Energy Transfer and Light Tolerance Studies in a Fluorescent Tandem Phycobiliprotein Conjugate

Abstract

Light harvesting and energy transfer between allophycocyanin (APC) and a tandem conjugate dye was investigated using single-molecule recrossings in the probe volume. By comparing saturation irradiance and recrossing events of APC and the tandem conjugate Streptavidin Allophycocyanin-AlexaFluor-680 (APC-680), it was demonstrated that the light tolerance and photostability of APC-680 were improved over APC. This improvement was due to conjugating a tandem dye to APC, which provided an alternative pathway for energy transfer. This additional pathway decreases photobleaching and triplet-state conversion. In this study, the average fluorescence intensity at different laser powers was calculated from extracted signal peaks. Saturation irradiance was determined by interpolating the average intensity as a function of excitation power.

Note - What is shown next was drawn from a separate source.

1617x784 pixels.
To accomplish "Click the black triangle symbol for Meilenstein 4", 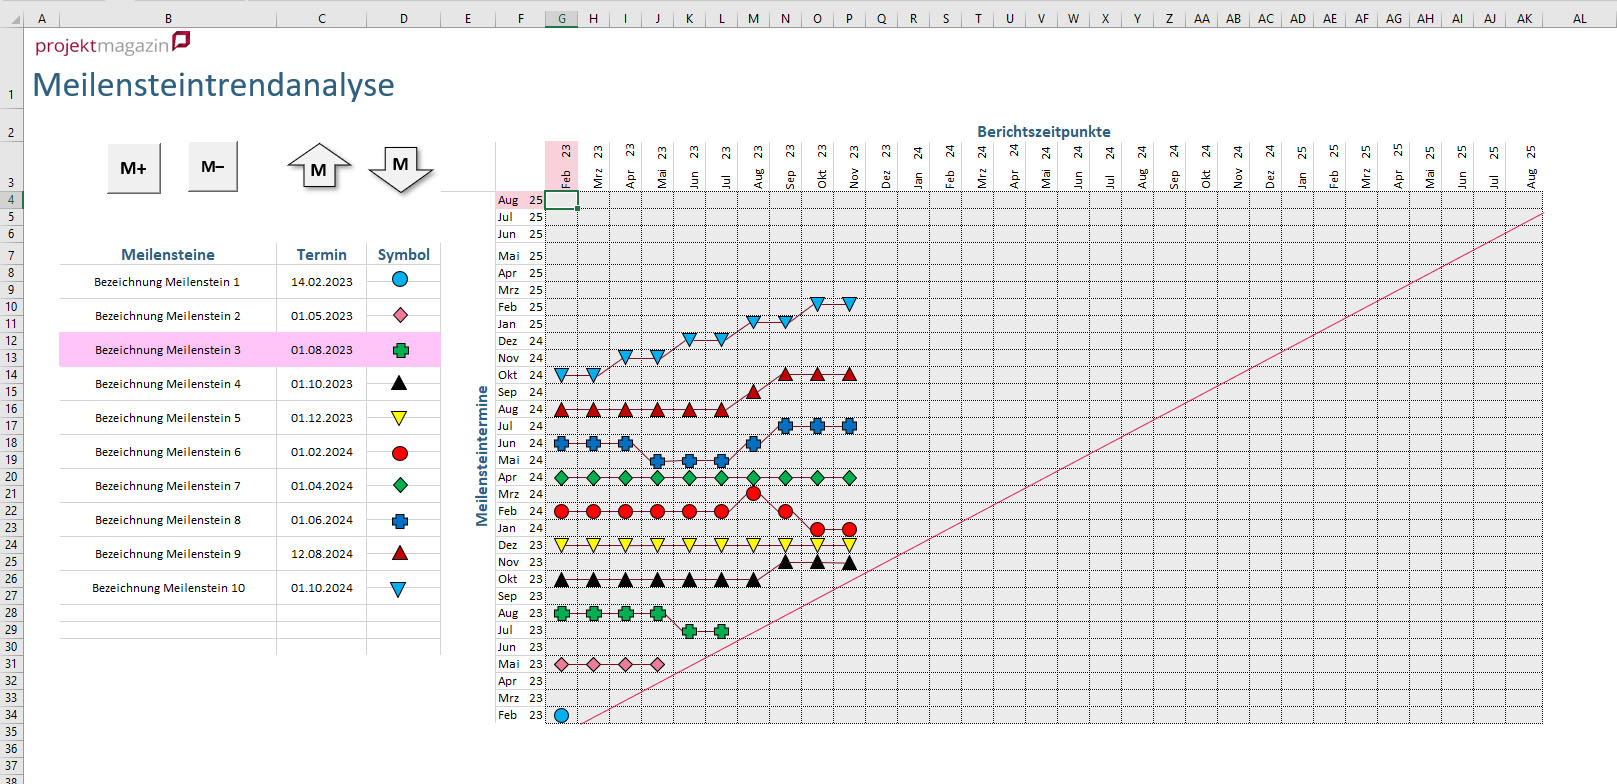I will pos(399,383).
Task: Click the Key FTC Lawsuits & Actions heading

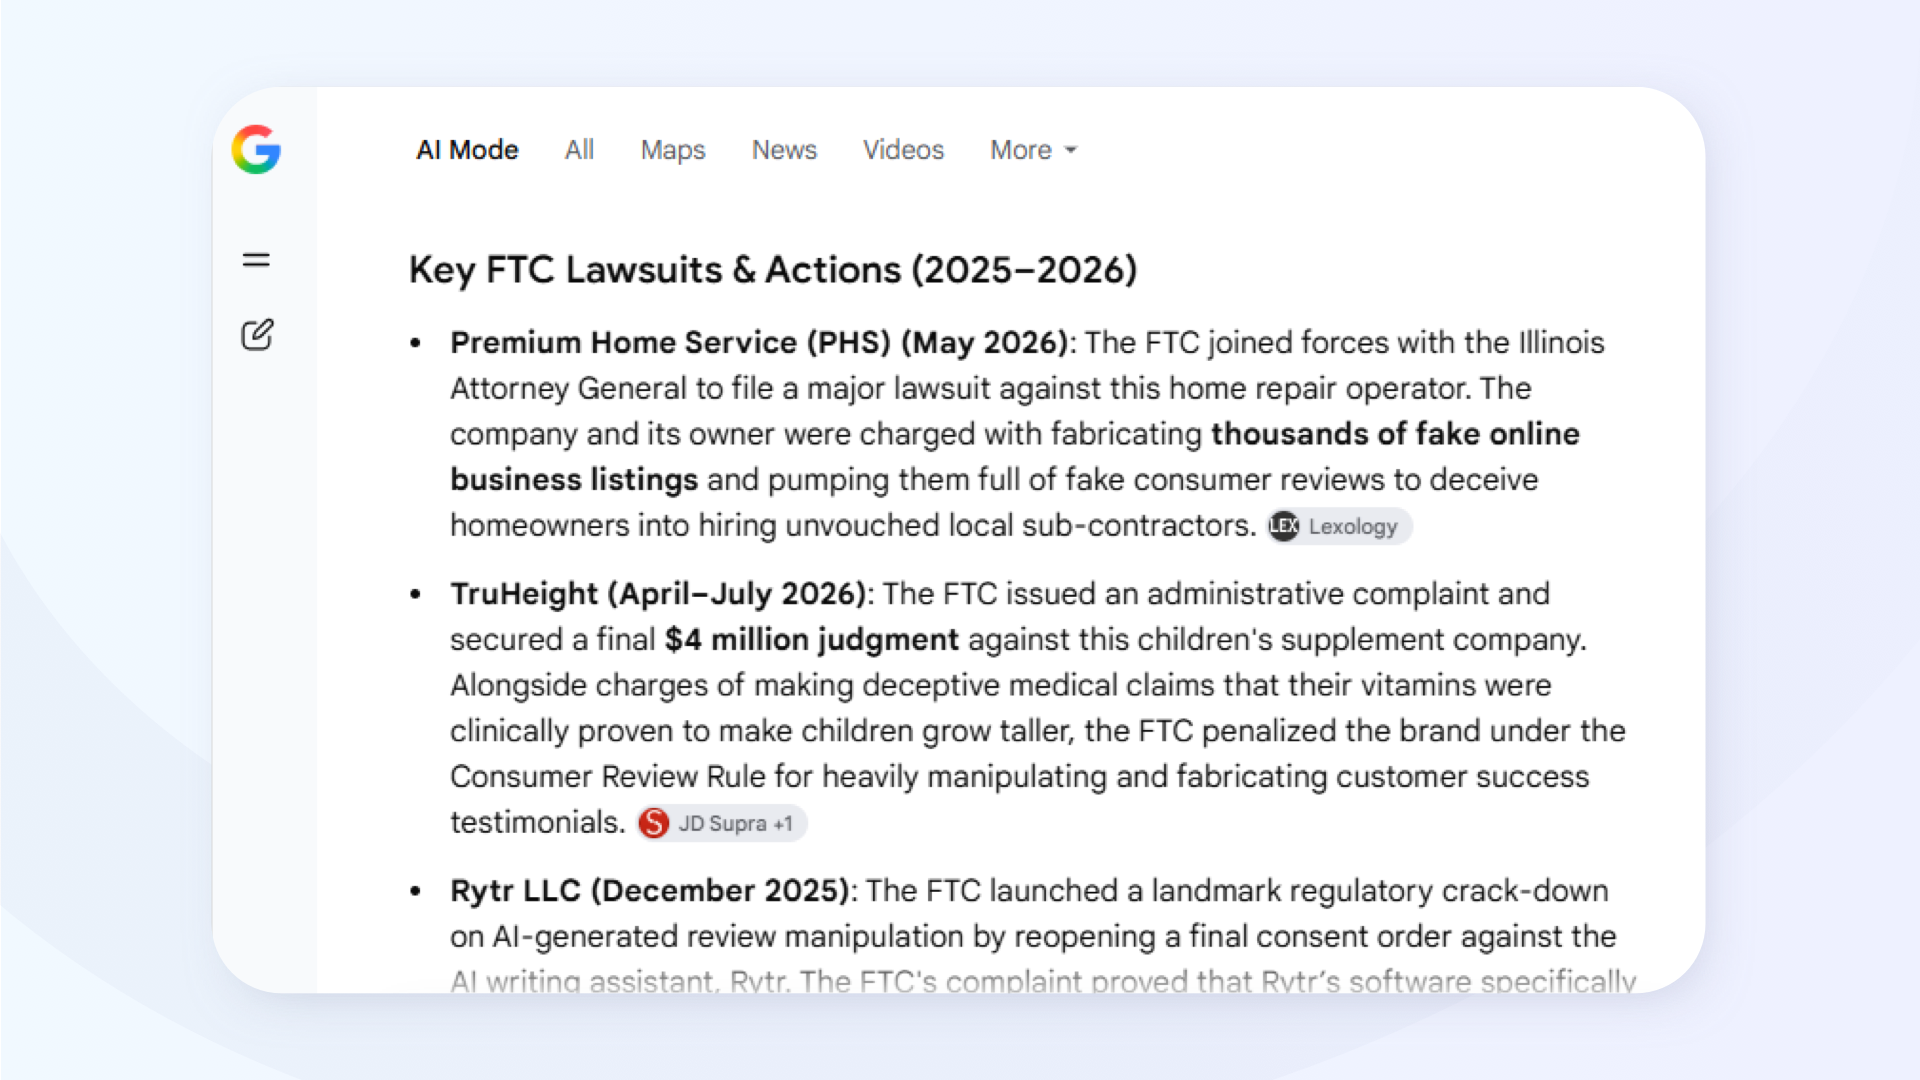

By comparing the saturation irradiance of APC and APC-680, it was demonstrated that light tolerance was not significantly increased by having a small fluorophore covalently linked to the protein. The molecular recrossing method was used to determine triplet-state conversion and photobleaching effects. The number of molecules that were detected within 2 ms of each other was defined as the number of recrossing events (N(r)). The total number of molecules detected was defined as N(t). The normalized number of recrossings events (N(r)/N(t)) showed that energy transfer between APC and AlexaFluor-680 could reduce triplet-state formation of phycobiliproteins. In this case, the saturation irradiance was not improved, but the resistance to photobleaching and triplet-state conversion was improved.